**The request:**
Which lines in the items below contain the word "name"? Pick out each such line and copy it in full.

○ ○ ○

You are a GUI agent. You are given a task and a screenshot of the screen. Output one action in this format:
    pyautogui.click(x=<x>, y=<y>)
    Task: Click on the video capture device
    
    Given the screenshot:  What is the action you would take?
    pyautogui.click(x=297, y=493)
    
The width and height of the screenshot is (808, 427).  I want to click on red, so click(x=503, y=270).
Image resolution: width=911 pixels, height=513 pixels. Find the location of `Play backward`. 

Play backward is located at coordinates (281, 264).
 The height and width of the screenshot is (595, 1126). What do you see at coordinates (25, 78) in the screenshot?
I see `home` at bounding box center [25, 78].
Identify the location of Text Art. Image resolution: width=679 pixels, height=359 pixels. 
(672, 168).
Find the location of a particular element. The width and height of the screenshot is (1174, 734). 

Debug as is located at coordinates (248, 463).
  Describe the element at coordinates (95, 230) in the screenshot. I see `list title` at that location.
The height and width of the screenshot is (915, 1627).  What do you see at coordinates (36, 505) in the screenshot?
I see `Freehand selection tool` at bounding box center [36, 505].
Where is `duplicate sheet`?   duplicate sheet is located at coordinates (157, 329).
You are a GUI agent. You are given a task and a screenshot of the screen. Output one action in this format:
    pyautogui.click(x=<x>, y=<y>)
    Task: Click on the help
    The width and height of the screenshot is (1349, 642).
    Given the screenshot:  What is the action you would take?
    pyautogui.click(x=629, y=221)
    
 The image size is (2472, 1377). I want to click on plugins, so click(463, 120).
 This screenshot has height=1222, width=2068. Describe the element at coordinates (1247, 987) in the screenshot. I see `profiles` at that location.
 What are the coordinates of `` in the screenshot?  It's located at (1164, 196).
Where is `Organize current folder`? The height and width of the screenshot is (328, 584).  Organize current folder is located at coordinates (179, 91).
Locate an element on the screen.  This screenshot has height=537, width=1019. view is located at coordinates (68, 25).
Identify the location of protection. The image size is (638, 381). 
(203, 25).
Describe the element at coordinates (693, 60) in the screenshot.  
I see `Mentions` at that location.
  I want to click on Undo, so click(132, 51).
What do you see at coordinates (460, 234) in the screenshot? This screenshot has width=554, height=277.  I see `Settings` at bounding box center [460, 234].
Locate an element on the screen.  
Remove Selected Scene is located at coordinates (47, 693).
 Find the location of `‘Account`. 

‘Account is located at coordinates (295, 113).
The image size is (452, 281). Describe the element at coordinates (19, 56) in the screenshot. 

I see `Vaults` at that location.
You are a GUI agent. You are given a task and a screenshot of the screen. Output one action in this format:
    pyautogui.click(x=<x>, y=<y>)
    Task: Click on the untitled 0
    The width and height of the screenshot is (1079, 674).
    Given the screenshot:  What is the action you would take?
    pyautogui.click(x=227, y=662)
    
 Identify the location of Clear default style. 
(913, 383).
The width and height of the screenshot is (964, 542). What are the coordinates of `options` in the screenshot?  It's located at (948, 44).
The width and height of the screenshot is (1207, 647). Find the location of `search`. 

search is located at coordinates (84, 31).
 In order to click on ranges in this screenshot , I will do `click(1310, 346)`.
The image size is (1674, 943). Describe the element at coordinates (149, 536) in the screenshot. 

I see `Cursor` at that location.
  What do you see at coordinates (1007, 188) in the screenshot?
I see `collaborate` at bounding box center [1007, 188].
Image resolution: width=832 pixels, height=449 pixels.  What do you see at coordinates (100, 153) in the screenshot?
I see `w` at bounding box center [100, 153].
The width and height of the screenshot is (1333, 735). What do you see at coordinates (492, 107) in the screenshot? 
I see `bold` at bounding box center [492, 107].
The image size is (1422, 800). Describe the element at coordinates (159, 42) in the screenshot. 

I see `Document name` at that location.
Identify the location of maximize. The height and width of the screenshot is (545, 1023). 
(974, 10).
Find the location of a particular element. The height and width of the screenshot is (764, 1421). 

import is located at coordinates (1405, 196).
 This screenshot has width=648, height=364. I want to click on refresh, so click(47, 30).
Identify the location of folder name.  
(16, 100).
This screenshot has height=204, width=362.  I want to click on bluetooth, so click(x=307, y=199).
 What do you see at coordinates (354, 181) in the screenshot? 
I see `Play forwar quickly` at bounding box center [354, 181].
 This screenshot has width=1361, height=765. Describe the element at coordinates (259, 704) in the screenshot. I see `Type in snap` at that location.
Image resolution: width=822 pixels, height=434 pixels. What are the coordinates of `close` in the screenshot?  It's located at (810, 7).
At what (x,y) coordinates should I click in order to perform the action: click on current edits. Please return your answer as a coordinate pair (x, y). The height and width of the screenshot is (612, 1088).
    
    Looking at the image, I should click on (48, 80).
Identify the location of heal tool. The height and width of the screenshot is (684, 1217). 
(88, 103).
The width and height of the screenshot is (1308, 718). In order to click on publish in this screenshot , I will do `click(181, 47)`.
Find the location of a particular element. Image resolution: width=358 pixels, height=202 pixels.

○ ○ ○

**Result of the exercise:**
I see `Document name` at that location.
Identify the location of folder name.  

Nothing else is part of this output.